Sunday, December 18, 2005

Bush Says U.S. Is Winning in Iraq, Sacrifices Ahead

Bloomberg.com: U.S.

All the talk is about troop levels, a timetable for troop withdrawals, and the cost of the war. We're also talking about torture, limits to surveillance in the United States, and democratization in Iraq. Before you try to reach a judgment about any of these issues, ask yourself about the author of the situation we are in now. Ask yourself you have confidence in this leader, who is trying so hard to vindicate himself. He says that we are winning the war in Iraq, and he asks you to have confidence that he is right. But we have no reason to believe anything this man says. He says that to give up his project in Iraq now would be an act of recklessness. The act of recklessness right now is to believe that our president knows what he is doing.

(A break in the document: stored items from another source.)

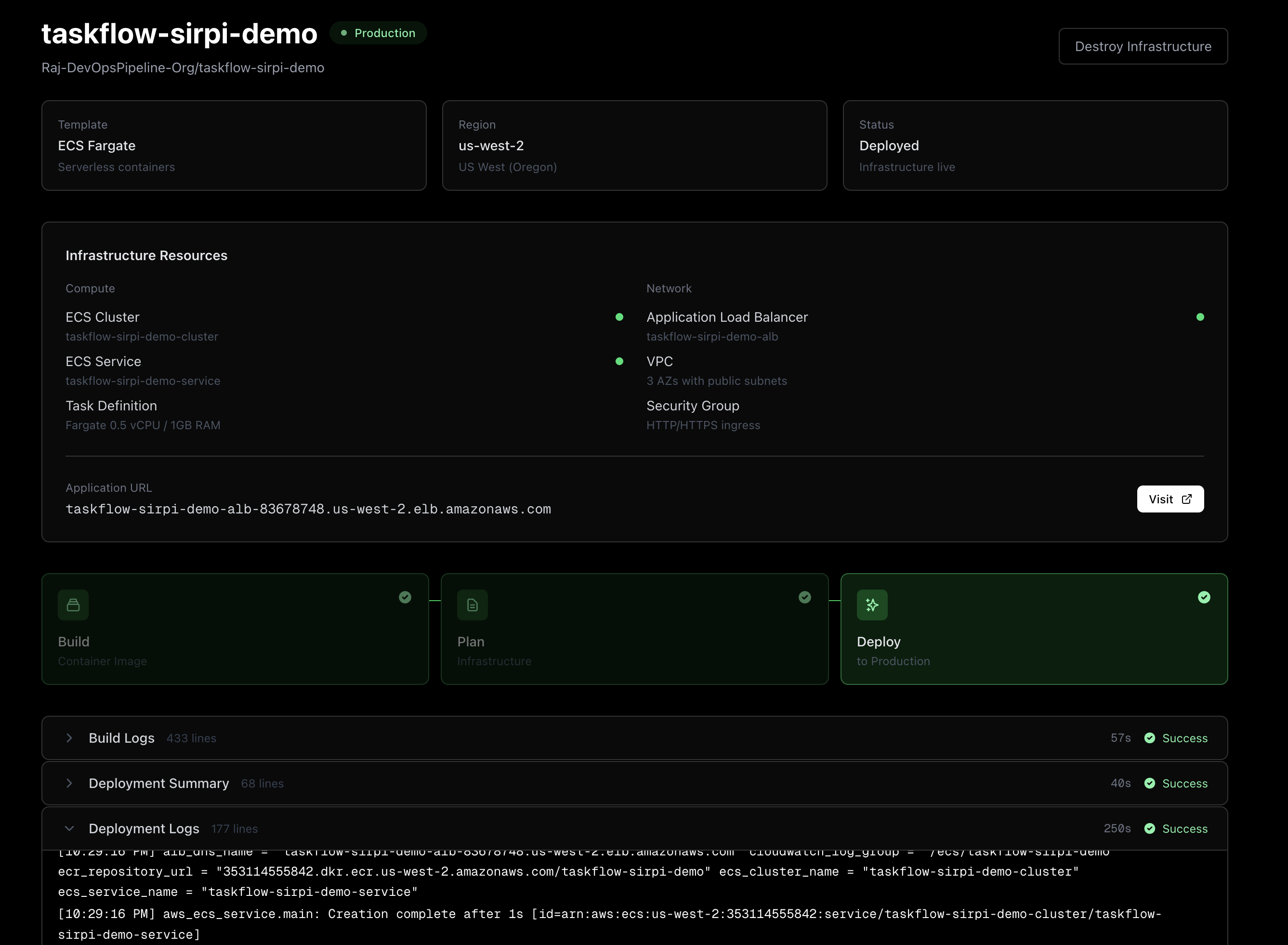Expand the Deployment Summary chevron
Screen dimensions: 1288x945
69,783
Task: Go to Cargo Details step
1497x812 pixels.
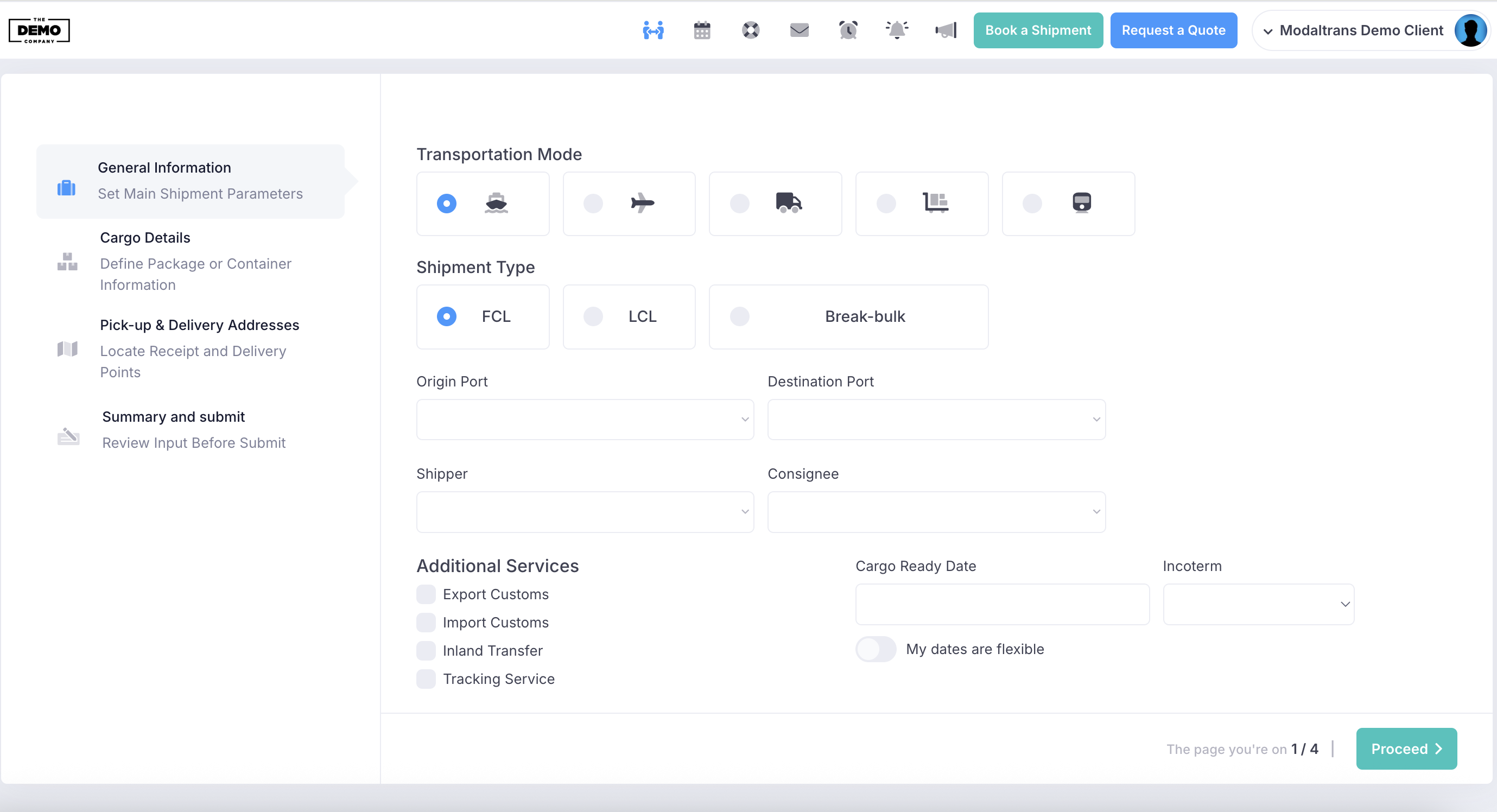Action: 145,238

Ask yourself these questions as you decide whether or not to believe Mr. Bush. The questions are not designed to be fair to the president. They highlight what he has actually done, as opposed to what he thinks he has done.

What do you think of a president who, a year and a half after 9/11, attacked a country that had nothing to do with 9/11?

What do you think of a president who authorizes the NSA to spy on American citizens without judicial oversight?

What do you think of a president who thinks it is alright to imprison the citizens of other countries in secret? Who wants to mistreat prisoners in order to force them to give us information?

Here is the most troubling question of all. What confidence can you have in a leader who does not understand the relationship between political and military problems? Who cannot coordinate political and military initiatives in order to solve problems in both areas? Bush has outlined a strategy for victory, as he calls it. The only path to victory, even on his own terms, requires a high degree of competence and sophistication in the handling of political and military processes in Iraq, in the region, and in the entire world. Yet Bush and his team have shown nothing but incompetence and simple mindedness ever since Bush announced that he wanted to overthrow Hussein by force.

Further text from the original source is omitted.